O art. 3º do Decreto 59.566/66 (que regulamentou o Estatuto da Terra) conceituou o "contrato" de arrendamento rural como sendo aquele "pelo qual uma pessoa se obriga a ceder à outra, por tempo determinado ou não, o uso e gozo de imóvel rural, parte ou partes do mesmo, incluindo, ou não, outros bens, benfeitorias e ou facilidades, com o objetivo de nele ser exercida atividade de exploração agrícola, pecuária, agroindustrial, extrativa ou mista, mediante certa retribuição ou aluguel, observados os limites percentuais da Lei".
Muito embora o dispositivo acima faça expressa menção a imóvel rural para fins de conceito de contrato de arrendamento, esclarece que seu objeto deve necessariamente ser o exercício (no imóvel) de atividade de exploração agrícola, pecuária e/ou agroindustrial pelo arrendatário, enfatizando-se, assim, novamente o fator da destinação que será dada ao imóvel ou locação para a definição do regramento jurídico a ser adotado ao caso concreto.

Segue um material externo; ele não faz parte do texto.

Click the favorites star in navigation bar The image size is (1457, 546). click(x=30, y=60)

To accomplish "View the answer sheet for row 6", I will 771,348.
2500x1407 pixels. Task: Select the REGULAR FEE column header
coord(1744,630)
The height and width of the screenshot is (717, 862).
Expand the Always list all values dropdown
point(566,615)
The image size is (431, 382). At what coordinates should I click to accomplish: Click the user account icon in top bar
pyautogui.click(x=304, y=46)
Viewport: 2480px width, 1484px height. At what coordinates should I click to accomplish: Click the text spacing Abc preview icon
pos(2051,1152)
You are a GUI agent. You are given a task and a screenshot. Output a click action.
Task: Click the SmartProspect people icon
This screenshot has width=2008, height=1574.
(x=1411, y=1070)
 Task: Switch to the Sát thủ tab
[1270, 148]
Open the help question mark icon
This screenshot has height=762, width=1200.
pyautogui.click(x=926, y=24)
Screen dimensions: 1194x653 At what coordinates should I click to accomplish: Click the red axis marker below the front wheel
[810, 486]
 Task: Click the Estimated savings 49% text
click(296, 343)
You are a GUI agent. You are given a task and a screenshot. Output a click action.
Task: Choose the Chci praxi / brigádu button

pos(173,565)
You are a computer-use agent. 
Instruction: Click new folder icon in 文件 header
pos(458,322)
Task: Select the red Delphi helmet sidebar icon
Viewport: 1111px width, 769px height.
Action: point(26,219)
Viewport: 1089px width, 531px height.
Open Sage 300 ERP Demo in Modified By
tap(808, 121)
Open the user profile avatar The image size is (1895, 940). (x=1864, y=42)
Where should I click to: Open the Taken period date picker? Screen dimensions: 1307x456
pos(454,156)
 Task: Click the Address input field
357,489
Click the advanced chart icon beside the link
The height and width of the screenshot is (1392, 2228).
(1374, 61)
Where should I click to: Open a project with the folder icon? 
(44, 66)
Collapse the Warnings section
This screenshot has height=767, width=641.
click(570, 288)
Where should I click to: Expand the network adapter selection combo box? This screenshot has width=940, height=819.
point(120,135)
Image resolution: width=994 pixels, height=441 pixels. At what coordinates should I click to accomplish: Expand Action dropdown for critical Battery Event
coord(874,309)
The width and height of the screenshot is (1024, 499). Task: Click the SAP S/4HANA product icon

Dessa forma, para que consideremos a aplicação dos dispositivos do Estatuto da Terra a um determinado arrendamento rural, é necessário que o imóvel tenha de fato destinação rural, sendo assim utilizado para fins de exploração de atividade agroindustrial, agrícola e/ou pecuária, de modo que, na hipótese de a locação deste mesmo imóvel em zona rural estar destinada à exploração de atividade econômica empresarial e/ou residencial, o contrato será regido pela Lei de Locações.
Vale, nesta mesma linha, refletir que, embora não seja comum, devem ser aplicadas as regras do Estatuto da Terra à locação de um imóvel em zona urbana quando a destinação seja, de fato, a exploração de atividade agroindustrial, agrícola e/ou pecuária.
Conclui-se, pois, que a questão da natureza rural ou urbana do imóvel para fins de aplicabilidade dos dispositivos da Lei de Locações ou do Estatuto da Terra não depende, em última análise, de sua localização geográfica, mas sim de sua efetiva utilização e da atividade que ali é exercida. Em um país onde a dinâmica rural e urbana está cada vez mais entrelaçada, compreender essas nuances é essencial para garantir que as relações sejam reguladas de forma adequada, protegendo os direitos de todas as partes envolvidas.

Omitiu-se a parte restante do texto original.